Among 322 participants without dementia and with midlife vascular risk factors at baseline (mean age, 52 years; 58% female; 43% black), the SUVR (elevated in 164 participants [50.9%]) was measured more than 20 years later (median follow-up, 23.5 years) when the participants were between 67 and 88 years of age (mean, 76 years).
An elevated body mass index in midlife was associated with an elevated SUVR (odds ratio [OR], 2.06). At baseline, 65 participants had no vascular risk factors; 123 had one; and 134 had two or more. A higher number of midlife risk factors was associated with elevated amyloid SUVR at follow-up (30.8% [n = 20], 50.4% [n = 62], and 61.2% [n = 82], respectively). Late-life vascular risk factors were not associated with late-life brain amyloid deposition.
“In our study, we found an association between the number of risk factors that people without dementia had when they were middle-aged and the risk of having amyloid in their brain when they were older,” lead author Dr. Rebecca Gottesman, of Johns Hopkins University School of Medicine, told Reuters. “Each alone may not be enough to increase the risk of Alzheimer’s disease, but having a number of these risk factors appears to be associated with an even higher risk. Although this doesn’t prove causation, it suggests that vascular risk factors might directly impact Alzheimer’s changes in the brain.”
The results add to the evidence suggesting that people who focus on heart health earlier in life may also be safeguarding their brains, said Dr.
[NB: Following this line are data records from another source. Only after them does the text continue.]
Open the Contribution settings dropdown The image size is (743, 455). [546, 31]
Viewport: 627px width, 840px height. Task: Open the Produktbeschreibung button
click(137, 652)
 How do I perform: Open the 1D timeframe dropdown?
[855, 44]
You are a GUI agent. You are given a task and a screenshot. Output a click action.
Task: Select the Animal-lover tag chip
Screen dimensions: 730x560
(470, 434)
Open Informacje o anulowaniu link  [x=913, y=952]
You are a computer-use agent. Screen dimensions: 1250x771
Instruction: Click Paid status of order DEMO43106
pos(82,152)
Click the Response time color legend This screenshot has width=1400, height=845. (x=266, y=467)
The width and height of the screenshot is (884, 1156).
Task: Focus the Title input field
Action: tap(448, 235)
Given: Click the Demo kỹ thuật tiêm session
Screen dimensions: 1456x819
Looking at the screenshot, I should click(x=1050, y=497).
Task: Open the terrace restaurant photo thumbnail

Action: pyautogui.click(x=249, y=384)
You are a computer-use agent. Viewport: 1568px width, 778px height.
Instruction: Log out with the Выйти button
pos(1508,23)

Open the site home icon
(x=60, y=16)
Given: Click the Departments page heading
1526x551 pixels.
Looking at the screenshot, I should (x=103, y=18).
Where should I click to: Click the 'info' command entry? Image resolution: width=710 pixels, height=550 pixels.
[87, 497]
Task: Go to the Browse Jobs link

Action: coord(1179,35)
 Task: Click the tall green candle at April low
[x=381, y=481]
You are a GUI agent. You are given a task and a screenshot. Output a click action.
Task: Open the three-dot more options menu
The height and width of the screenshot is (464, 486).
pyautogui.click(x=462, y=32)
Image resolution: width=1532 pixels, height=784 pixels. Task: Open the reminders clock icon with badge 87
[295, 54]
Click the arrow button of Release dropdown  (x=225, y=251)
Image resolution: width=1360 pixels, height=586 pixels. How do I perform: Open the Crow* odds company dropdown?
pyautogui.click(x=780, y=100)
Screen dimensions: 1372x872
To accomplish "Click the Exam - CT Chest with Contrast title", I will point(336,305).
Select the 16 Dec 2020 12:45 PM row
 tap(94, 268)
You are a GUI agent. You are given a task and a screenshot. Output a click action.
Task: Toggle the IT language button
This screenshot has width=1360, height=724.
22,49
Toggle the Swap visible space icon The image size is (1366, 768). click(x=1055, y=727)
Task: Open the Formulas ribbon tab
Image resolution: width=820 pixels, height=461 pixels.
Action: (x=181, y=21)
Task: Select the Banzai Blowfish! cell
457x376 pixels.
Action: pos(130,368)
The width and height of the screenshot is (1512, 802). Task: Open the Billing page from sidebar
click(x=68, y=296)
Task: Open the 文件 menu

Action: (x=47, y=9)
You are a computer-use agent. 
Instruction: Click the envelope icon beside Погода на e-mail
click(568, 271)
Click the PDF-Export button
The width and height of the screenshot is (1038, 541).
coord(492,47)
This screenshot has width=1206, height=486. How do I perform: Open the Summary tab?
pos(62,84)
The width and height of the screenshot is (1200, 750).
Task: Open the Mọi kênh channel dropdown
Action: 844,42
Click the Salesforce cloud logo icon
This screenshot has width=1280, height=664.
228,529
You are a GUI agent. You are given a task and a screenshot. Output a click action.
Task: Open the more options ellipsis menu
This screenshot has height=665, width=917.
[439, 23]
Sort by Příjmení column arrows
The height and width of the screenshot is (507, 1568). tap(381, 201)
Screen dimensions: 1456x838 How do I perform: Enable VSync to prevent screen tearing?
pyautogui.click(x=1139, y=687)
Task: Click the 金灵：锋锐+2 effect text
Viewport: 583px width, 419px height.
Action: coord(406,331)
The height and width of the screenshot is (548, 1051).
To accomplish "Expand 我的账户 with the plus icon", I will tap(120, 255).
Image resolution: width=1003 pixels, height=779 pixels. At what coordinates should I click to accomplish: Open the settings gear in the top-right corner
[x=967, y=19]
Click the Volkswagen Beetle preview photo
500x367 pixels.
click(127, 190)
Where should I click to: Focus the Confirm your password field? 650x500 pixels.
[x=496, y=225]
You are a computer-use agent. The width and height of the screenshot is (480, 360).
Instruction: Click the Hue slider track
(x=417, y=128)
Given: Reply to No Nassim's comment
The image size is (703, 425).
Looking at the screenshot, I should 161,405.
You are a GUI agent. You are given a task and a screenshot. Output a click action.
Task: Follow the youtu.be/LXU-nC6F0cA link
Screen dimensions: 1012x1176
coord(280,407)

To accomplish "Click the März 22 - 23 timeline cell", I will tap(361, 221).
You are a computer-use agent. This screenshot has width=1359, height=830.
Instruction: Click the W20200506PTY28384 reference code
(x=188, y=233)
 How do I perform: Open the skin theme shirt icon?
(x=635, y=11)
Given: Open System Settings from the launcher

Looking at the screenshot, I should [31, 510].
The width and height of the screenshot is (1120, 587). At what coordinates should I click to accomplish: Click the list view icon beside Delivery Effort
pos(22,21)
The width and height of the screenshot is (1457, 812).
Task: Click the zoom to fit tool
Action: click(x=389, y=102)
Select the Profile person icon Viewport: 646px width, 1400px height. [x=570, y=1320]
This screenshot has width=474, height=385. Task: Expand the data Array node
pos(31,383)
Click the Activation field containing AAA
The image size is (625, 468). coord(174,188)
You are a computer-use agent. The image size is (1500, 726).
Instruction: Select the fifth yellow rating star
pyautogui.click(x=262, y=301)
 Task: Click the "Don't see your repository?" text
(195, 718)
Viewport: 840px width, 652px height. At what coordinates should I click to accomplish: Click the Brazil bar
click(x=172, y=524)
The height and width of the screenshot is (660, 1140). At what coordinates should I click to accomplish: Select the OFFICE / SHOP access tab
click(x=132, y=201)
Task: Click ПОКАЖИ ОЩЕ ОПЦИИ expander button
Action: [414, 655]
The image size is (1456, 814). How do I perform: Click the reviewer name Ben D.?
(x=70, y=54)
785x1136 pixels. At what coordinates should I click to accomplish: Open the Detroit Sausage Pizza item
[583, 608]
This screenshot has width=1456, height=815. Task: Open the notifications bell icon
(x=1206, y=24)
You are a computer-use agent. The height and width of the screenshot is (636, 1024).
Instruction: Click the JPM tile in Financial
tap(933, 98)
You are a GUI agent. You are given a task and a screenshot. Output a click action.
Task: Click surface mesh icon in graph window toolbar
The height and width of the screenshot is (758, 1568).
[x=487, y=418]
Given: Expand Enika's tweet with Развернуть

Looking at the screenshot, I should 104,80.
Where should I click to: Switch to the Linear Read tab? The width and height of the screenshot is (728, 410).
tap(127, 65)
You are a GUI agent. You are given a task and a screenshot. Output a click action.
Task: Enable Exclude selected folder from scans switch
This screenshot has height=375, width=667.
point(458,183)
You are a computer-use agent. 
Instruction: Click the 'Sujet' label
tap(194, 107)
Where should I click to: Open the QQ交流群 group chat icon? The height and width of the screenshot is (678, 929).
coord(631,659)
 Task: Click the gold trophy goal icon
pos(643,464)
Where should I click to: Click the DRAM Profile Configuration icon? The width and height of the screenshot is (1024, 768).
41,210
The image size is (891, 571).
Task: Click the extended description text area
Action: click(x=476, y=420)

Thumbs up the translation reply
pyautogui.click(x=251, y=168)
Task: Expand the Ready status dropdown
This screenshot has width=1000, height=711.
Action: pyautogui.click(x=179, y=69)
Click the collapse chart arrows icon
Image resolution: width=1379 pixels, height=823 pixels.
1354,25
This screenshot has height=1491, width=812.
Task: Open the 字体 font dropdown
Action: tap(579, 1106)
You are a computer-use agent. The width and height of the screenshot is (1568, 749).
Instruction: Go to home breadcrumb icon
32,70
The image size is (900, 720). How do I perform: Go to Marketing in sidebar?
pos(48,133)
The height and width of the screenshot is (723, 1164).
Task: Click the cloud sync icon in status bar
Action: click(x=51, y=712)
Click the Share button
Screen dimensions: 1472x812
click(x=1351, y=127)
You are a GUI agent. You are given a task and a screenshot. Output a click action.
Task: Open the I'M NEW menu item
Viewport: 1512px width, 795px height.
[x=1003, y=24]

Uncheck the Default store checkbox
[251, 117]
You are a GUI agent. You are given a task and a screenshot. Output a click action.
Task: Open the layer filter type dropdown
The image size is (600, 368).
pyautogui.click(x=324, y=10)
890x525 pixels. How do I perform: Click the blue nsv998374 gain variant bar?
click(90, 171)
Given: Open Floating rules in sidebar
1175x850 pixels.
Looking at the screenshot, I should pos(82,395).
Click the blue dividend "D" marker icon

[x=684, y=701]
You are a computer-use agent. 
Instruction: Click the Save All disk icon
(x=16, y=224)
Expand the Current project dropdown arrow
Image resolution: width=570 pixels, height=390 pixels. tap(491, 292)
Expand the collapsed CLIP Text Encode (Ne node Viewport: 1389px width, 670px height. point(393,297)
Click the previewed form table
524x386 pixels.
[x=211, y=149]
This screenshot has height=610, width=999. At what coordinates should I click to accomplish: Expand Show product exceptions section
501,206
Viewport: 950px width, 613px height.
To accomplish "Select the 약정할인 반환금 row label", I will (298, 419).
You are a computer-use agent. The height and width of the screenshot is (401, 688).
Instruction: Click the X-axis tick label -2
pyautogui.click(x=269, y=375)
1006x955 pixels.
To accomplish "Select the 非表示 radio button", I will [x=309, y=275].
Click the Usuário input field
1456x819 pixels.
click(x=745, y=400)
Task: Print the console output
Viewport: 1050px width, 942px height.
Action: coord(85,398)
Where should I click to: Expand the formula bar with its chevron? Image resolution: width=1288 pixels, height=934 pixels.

Hannah Gardener, a neurology researcher at the University of Miami who wasn’t involved in the study.
“Patients and physicians need to work together to monitor and minimize the burden of vascular health factors like smoking, obesity, blood pressure, cholesterol, and diabetes with the goal of protecting both heart and brain health decades before Alzheimer’s disease typically manifests,” Gardener told Reuters.